» What is needed
Having located the line with "This screenshot has width=1204, height=1003.", print it and each remaining line exactly, stopping at the end of the material and omitting pictures.
########
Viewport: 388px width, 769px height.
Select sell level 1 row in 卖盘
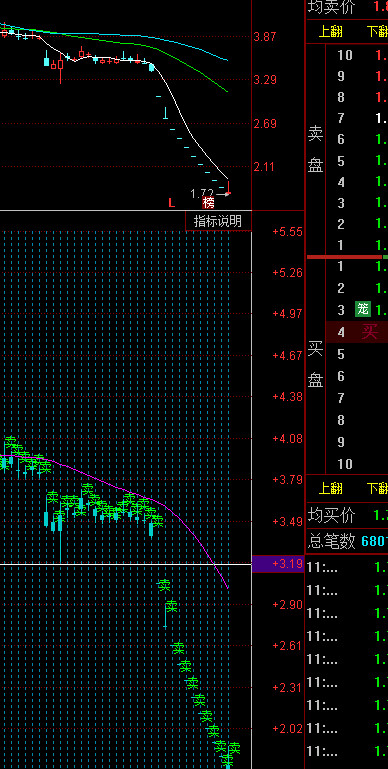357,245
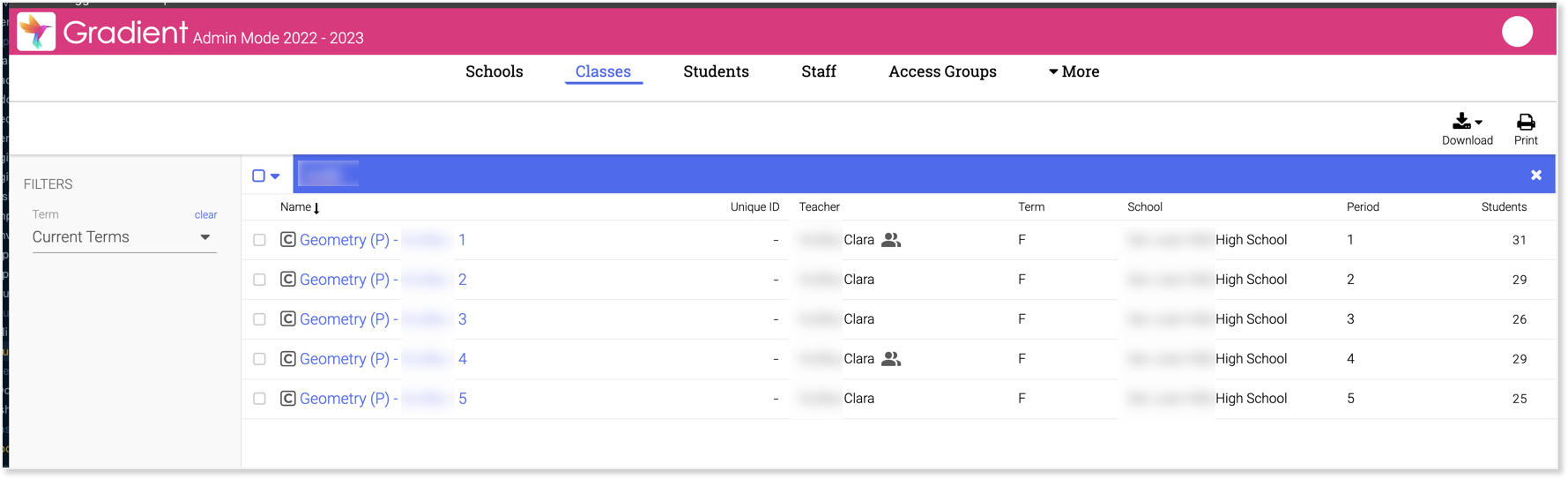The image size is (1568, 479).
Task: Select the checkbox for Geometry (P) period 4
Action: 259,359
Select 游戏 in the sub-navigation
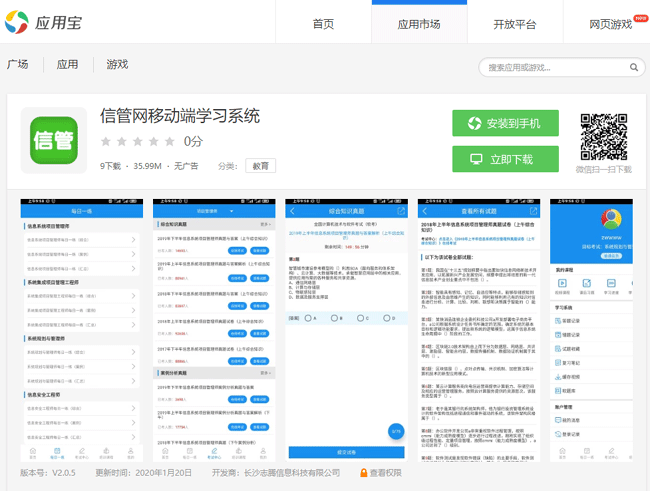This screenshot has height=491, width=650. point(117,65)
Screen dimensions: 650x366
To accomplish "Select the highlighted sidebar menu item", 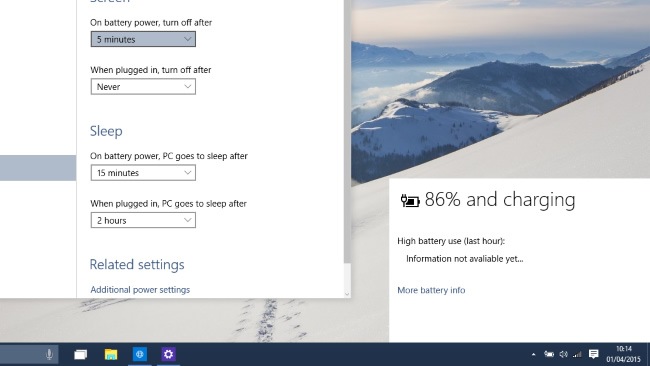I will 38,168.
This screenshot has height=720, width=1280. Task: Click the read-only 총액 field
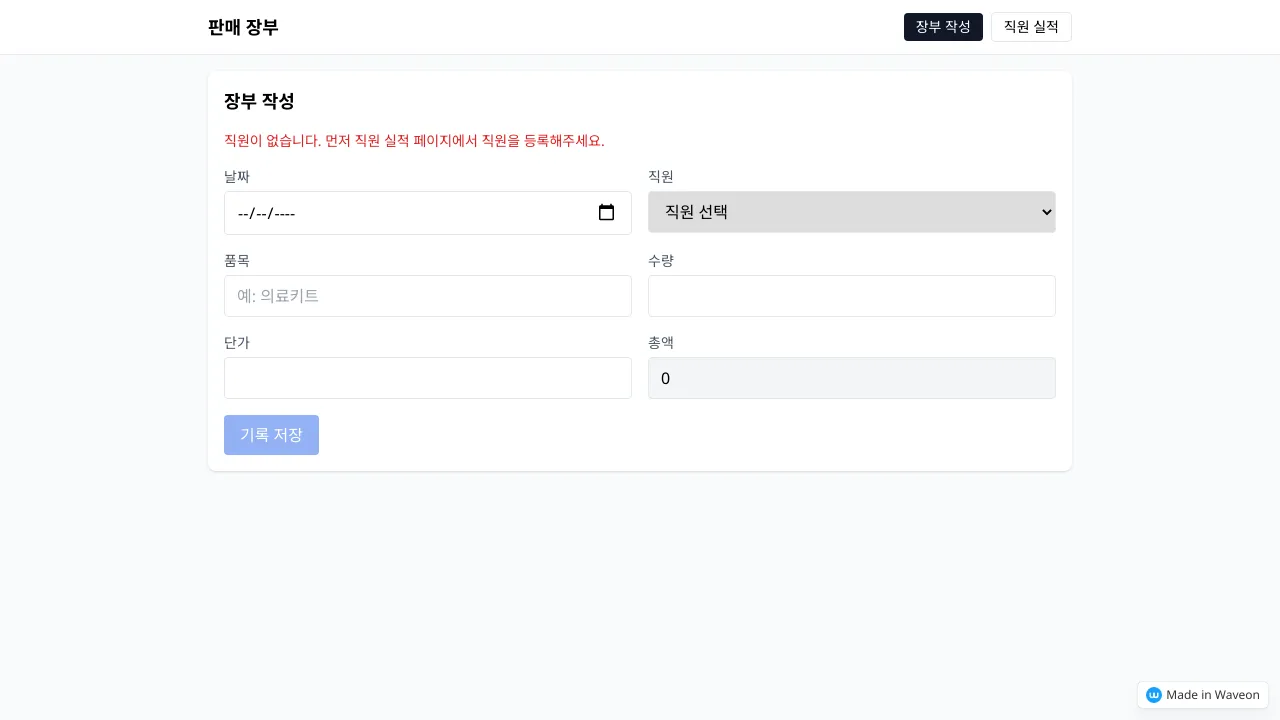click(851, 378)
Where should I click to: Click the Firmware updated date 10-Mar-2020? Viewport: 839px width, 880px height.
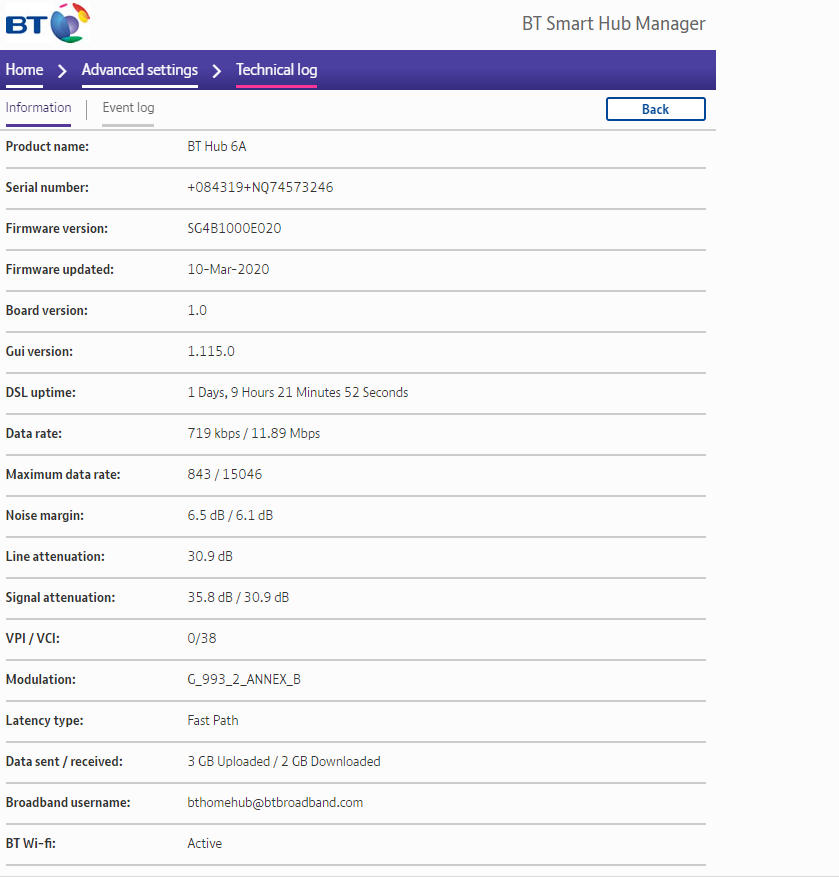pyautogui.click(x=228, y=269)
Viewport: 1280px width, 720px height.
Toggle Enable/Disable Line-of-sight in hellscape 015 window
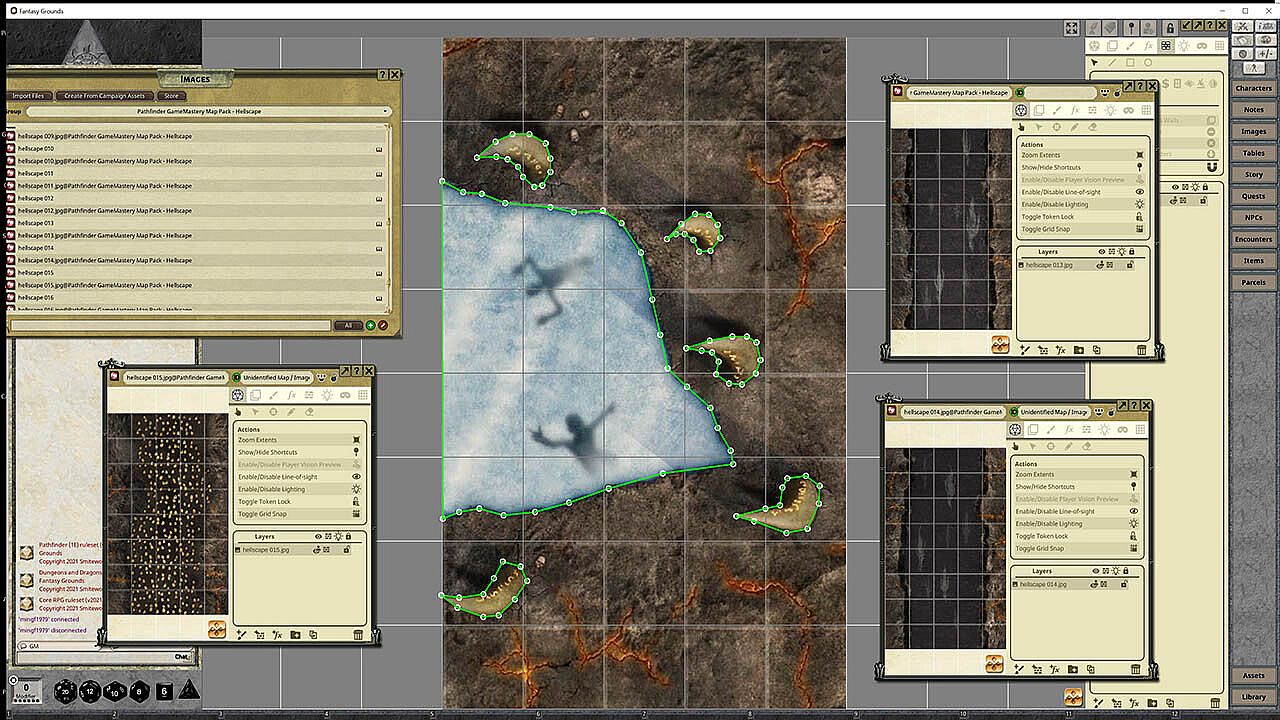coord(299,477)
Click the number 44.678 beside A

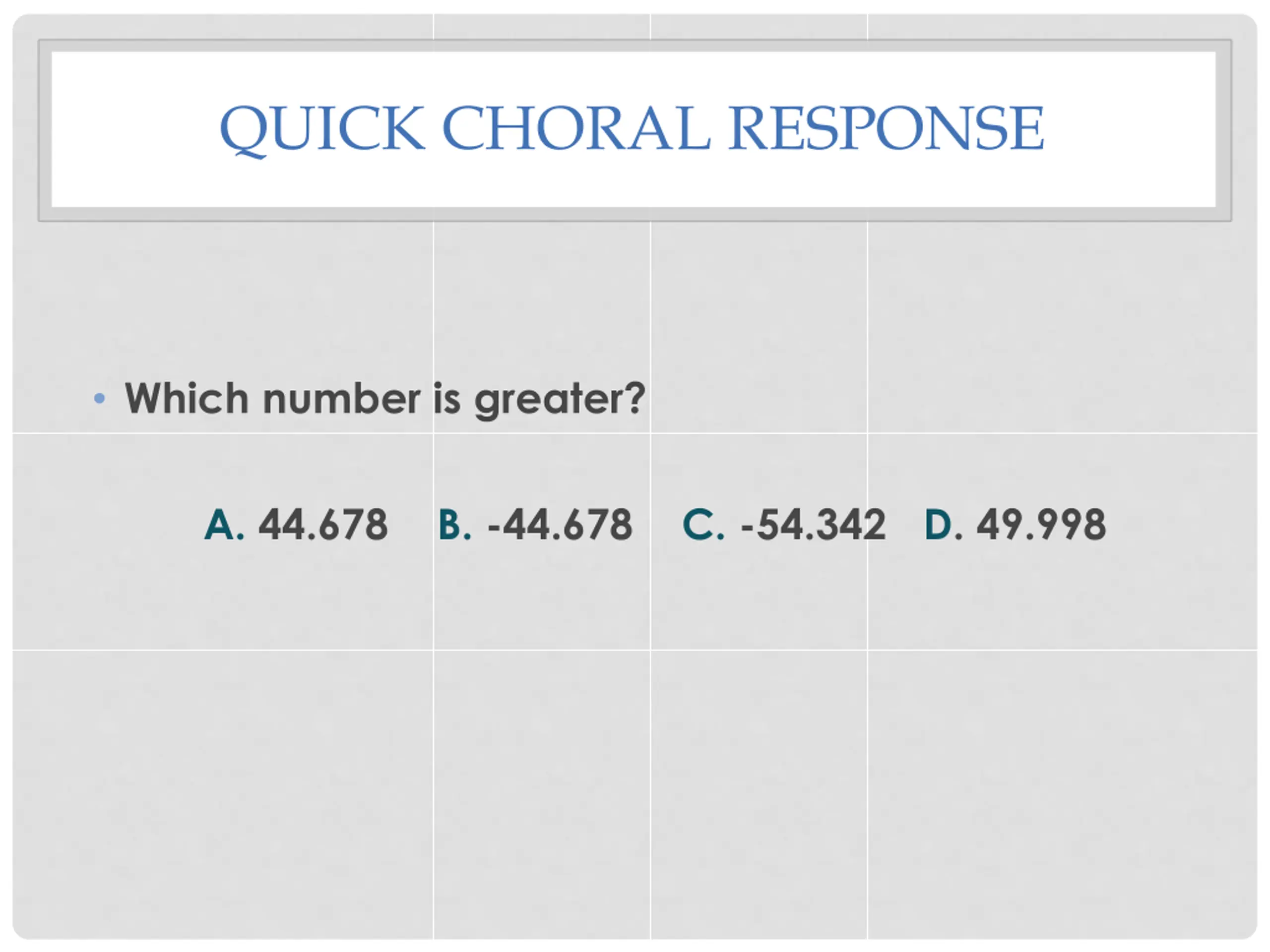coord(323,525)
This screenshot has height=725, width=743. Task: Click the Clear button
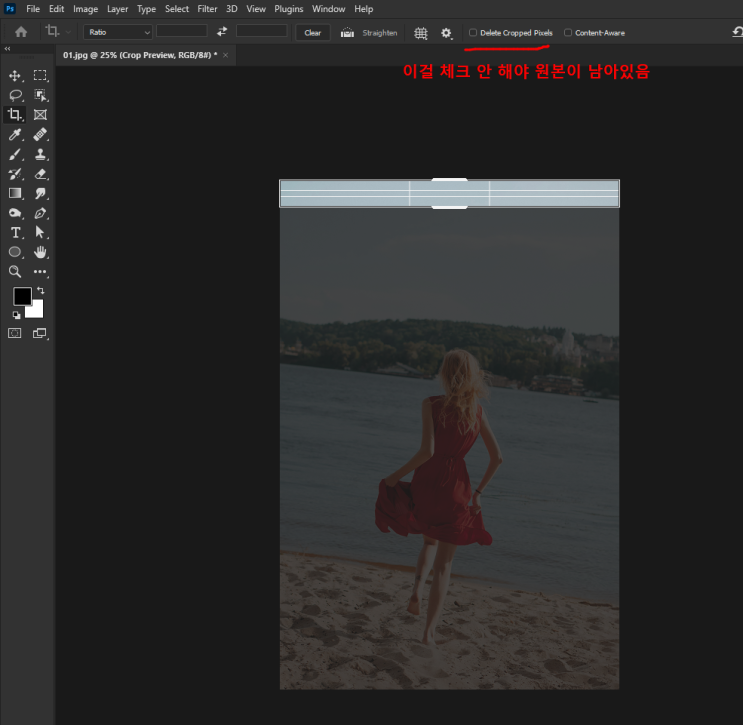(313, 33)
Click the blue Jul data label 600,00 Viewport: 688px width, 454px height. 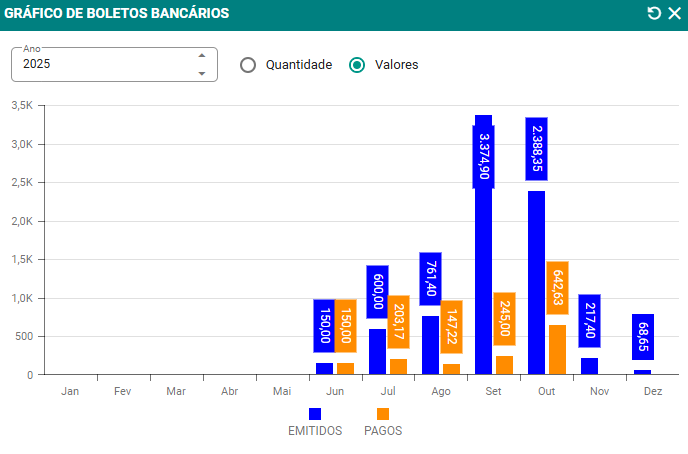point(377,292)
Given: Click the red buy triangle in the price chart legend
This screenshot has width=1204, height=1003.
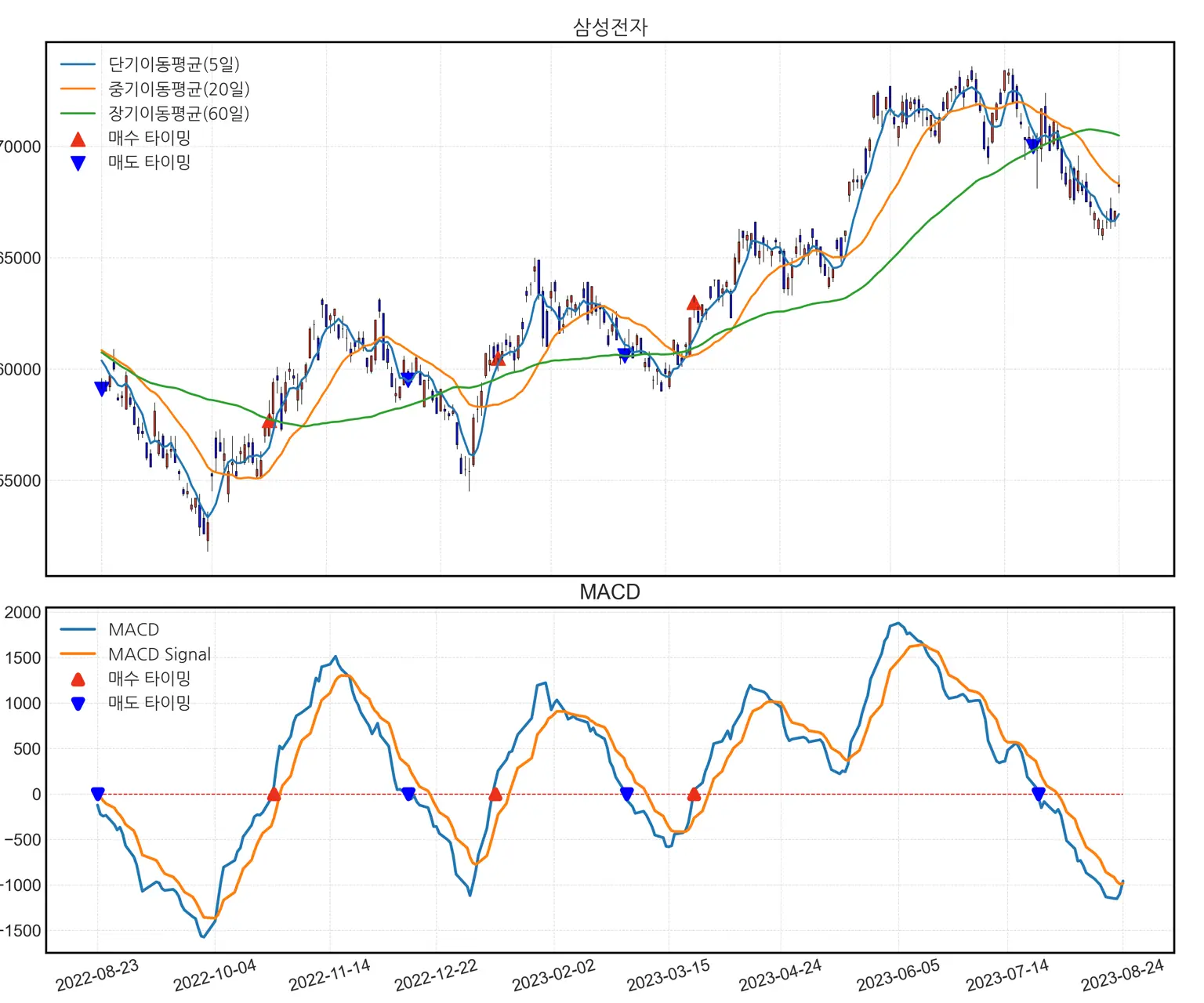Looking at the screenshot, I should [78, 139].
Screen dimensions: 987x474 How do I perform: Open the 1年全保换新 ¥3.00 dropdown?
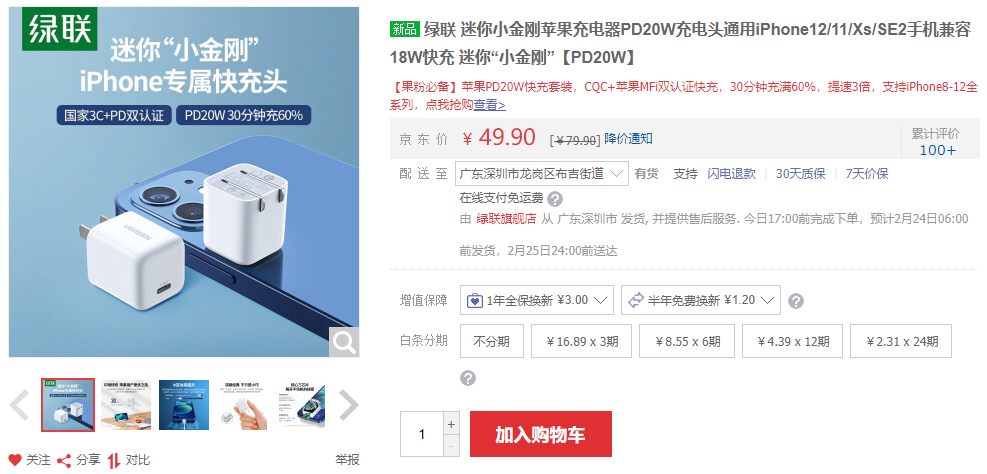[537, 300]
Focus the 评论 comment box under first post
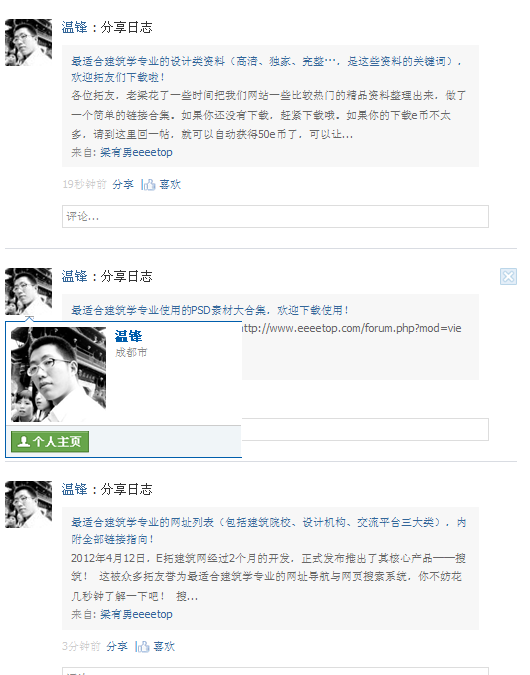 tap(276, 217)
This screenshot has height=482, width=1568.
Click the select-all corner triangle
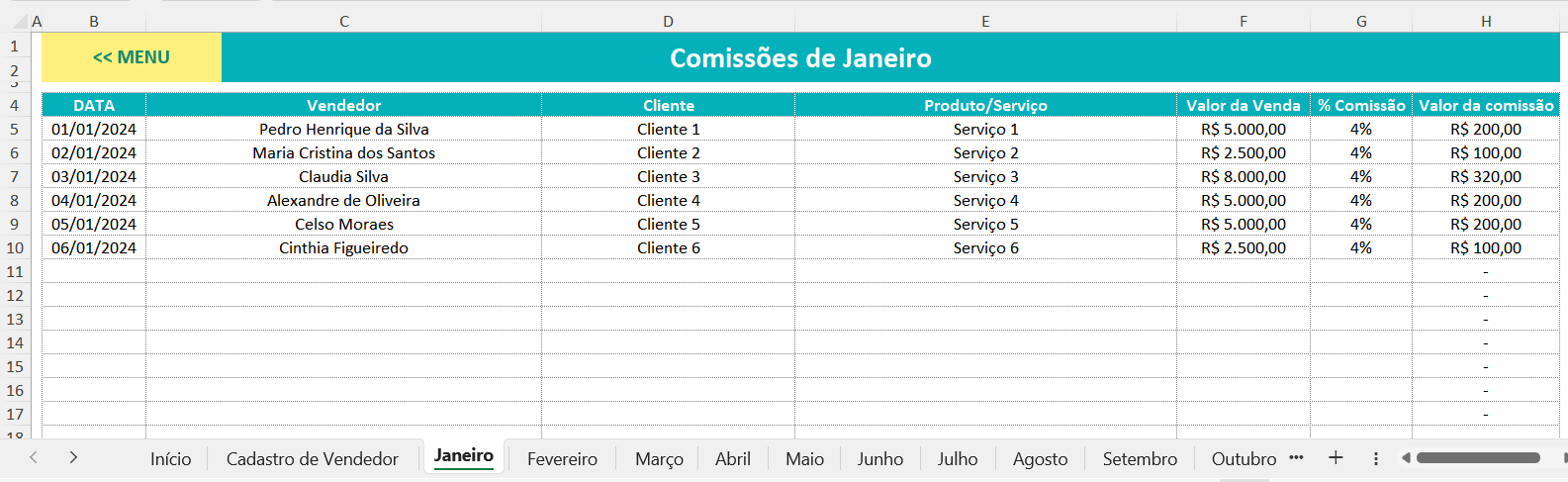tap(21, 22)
########
» Exercise result
This screenshot has width=1204, height=1003.
Looking at the screenshot, I should [78, 139].
Screen dimensions: 987x474 How do I perform: Open the 1年全保换新 ¥3.00 dropdown?
[537, 300]
Focus the 评论 comment box under first post
 tap(276, 217)
This screenshot has height=482, width=1568.
Click the select-all corner triangle
tap(21, 22)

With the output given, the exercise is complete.